Erte meydan- ı recûliyetde bayrak- bend olur
Nize- i Behrana nâhid- i sipihrin mîceri (K 24- 5/22).

2.26. Muze: Çizmenin Farsça adı: Dilimizde kullanılmış, edebi metinlerde geçmiştir (Koçu, 1967; 177).

Ayağı bacak ile beraber örten, koruyan ayakkabı, koncu baldıra, hatta diz kapağına kadar çıkan uzun konçlu ayakkabı; ki bazı çizmelerin koncu, lağımcı amele çizmeleri gibi diz kapağını da aşar. Bazı eski Türk metinlerinde çizme karşılığı çizmenin Farsça adı olan “mûze” kelimesi kullanılmıştır; çizmeye “çekme” de denilmiştir.

Yüzyıllar boyunca, muhakkak ki şekli tekâmül ederek, ameleden ırgattan padişaha kadar her tabaka halk ve asker tarafından kullanılmıştır. Beton ve asfalt yollar yapılmadan, kışın yağışlı havalarda, memleket yollarının şehir ve kasaba sokaklarının çamur yatağı olduğunda bilhassa makbul bir ayakkabıdır. Baldırı çıplak gürûhu müstesna, eskiden kışın çocuklara bile çizme giydirilirdi.

XVIII. yüzyıl sonlarına kadar padişahlar ve vezirler tarafından en güzel sahtiyanlardan yapılmış çizme- mestler kullanılmıştır; yani yumuşak mest’in koncu diz kapağı üstüne kadar uzatılarak çizme şekline konmuştur; ki bu çizme- mestlerle sokağa çıkarken ayağa ayrıca sokaklık bir pabuç, kundura giyilirdi.

İstanbul’un eski bıçkın delikanlıları arasında çizme giymek, ayakkabıların en pahalısı olduğu için bir lüks sayılmıştır (Koçu; 1967; 77).

Bak heman cümbüş- i dûnbâline tâvûs gibi
Etme nezzâre siyeh mûzelere pâyında (G 343- 133/3).

Na’l- i zerdir mûze- i peykinde mâhın gurresi
Gûydur çevgân- ı pây- ı rahşına çarhın seri (K 23- 5/6).

Ayrıca divanın: (K 9- 2/26) beytinde de geçmektedir.

2.27. Nikab: Yüz örtüsü, peçe, yaşmak. Bilhassa siyah ve beyaz, yarı şeffaf kumaşlardan yapılırdı; nikabın hemen ardındaki gözler önüne ve etrafını gereği gibi görür; uzaktan bakan gözler ise nikabın arkasındaki yüzü seçemez ve tanıyamazdı. Yüzün tümünü örttüğü için nikab karşılığı olarak yaşmağı da kaydetmek doğru olmaz, zira yaşmak gözleri açıkta bırakırdı, nikabın tam Türkçe karşılığı peçedir.

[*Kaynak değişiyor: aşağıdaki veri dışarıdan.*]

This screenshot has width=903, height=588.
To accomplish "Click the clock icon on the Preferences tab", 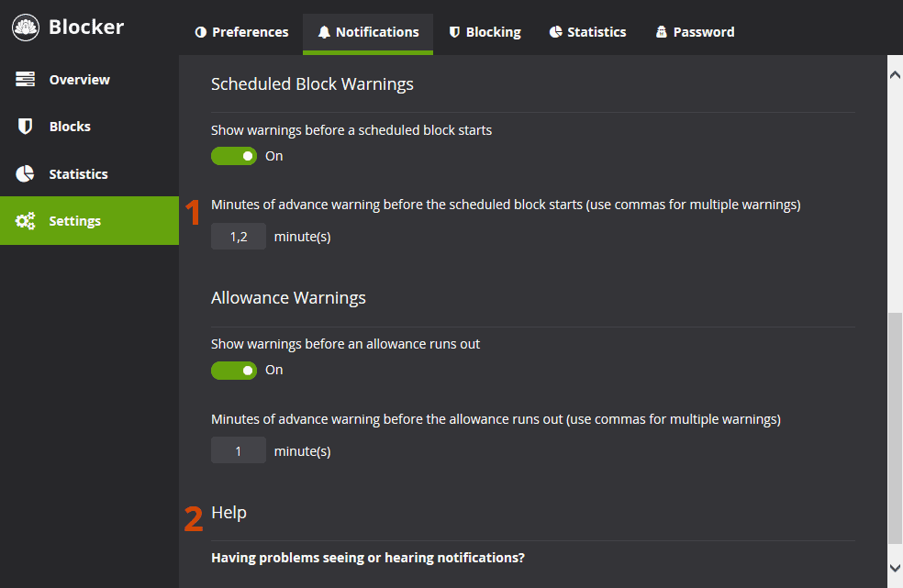I will (200, 31).
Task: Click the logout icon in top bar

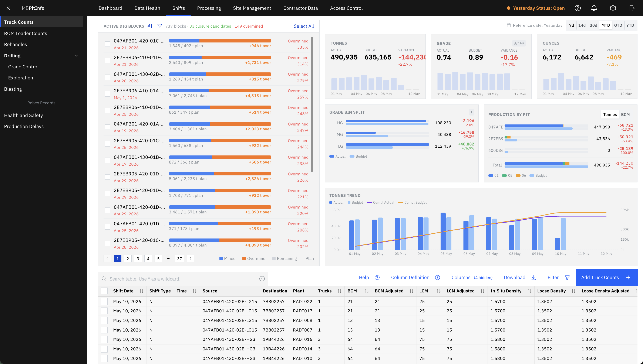Action: (x=632, y=8)
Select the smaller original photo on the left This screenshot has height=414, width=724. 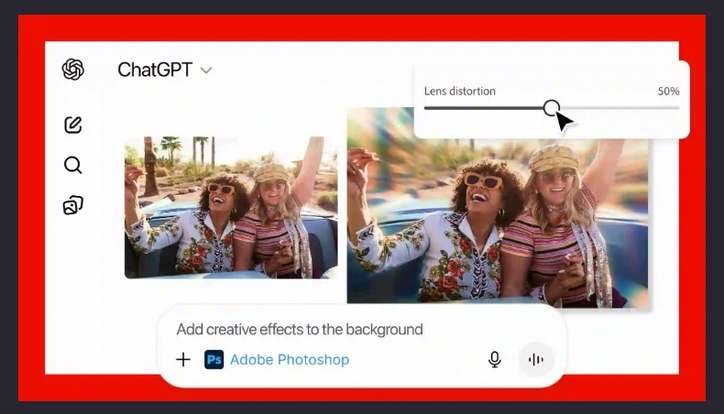[230, 207]
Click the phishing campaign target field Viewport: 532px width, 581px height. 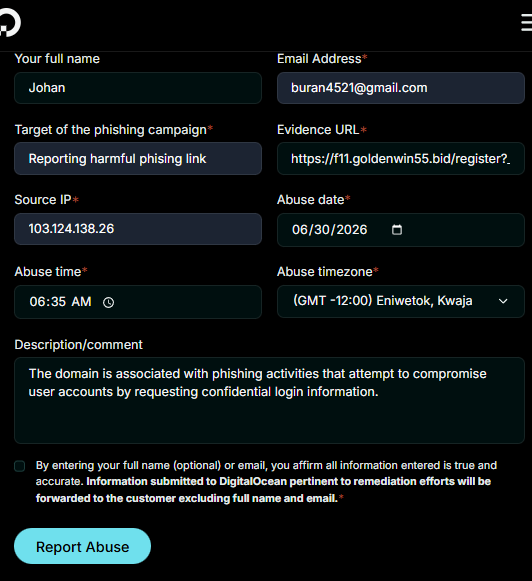point(138,159)
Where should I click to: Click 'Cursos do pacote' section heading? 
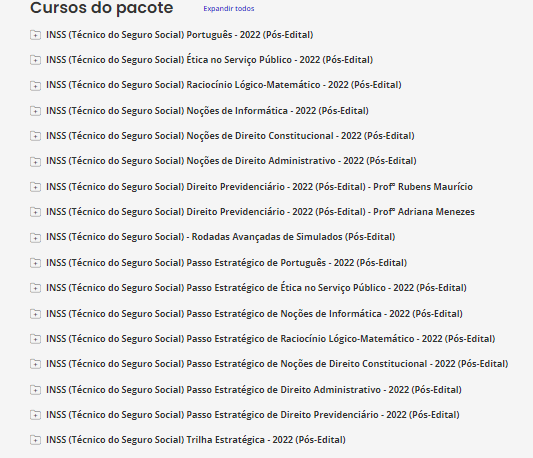102,8
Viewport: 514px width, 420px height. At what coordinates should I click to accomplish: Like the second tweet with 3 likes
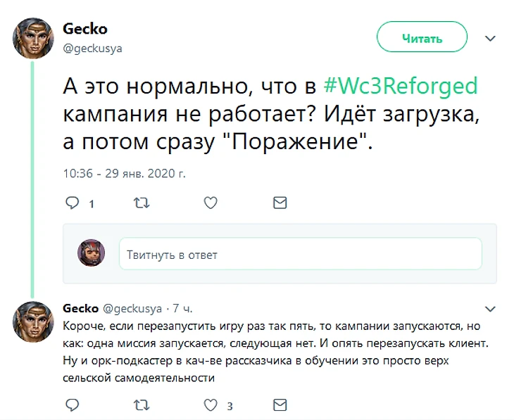click(210, 405)
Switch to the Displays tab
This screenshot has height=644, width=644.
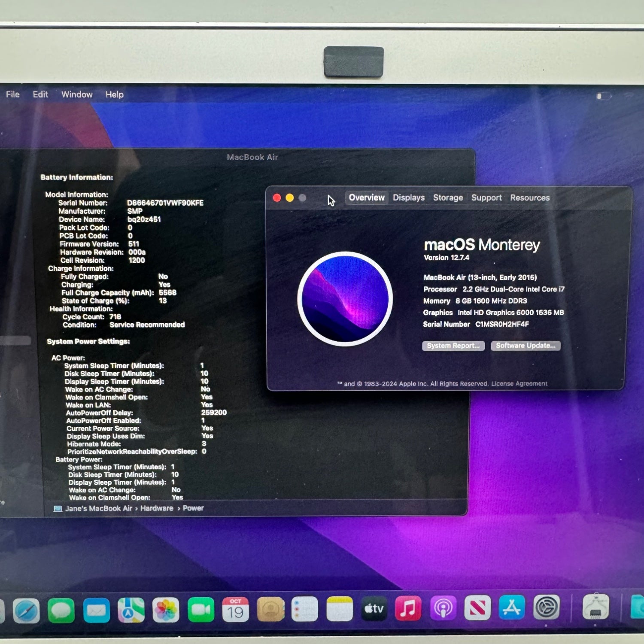coord(408,198)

Eski toplum hayatımızda nikabı kadınlardan başka erkekler de tutunmuşlardır; yeniçeri civeleklerinin peçeleri en güzel örneğidir. Ailelerinin ve resmî görevlerinin şeref ve haysiyeti ile uygun görülmeyen yerlere giderek, meyhanelerde ve mesirelerde avam arasına karışarak eğlenmek isteyen erkekler yüzlerine nikab tutunurlar ve asla yadırganmazlardı; bunu da bilhassa kibar ve güzel gençler yaparlardı. Kibar ve güzel olmadıkları halde yüzü nikablı dolaşır maceraperest gençlerde olurdu (Koçu, 1967; 181- 182).


Nice nişanlayabilsin gözüm o mekkârı
Nikâbını açıcak akldan nişan mı kadı (G 351- 148/3).

Zülf- i adl- i şer’i rûy- ı fitneye müşgin- nikâb
Taht- ı hilm ü şefkate Dârâ habîb- i kibriya (K 6- 1/4).

Divanda; (G 281- 16/4), (G 308- 67/2), (G 324- 99/2)bu beyitlerde yer almıştır.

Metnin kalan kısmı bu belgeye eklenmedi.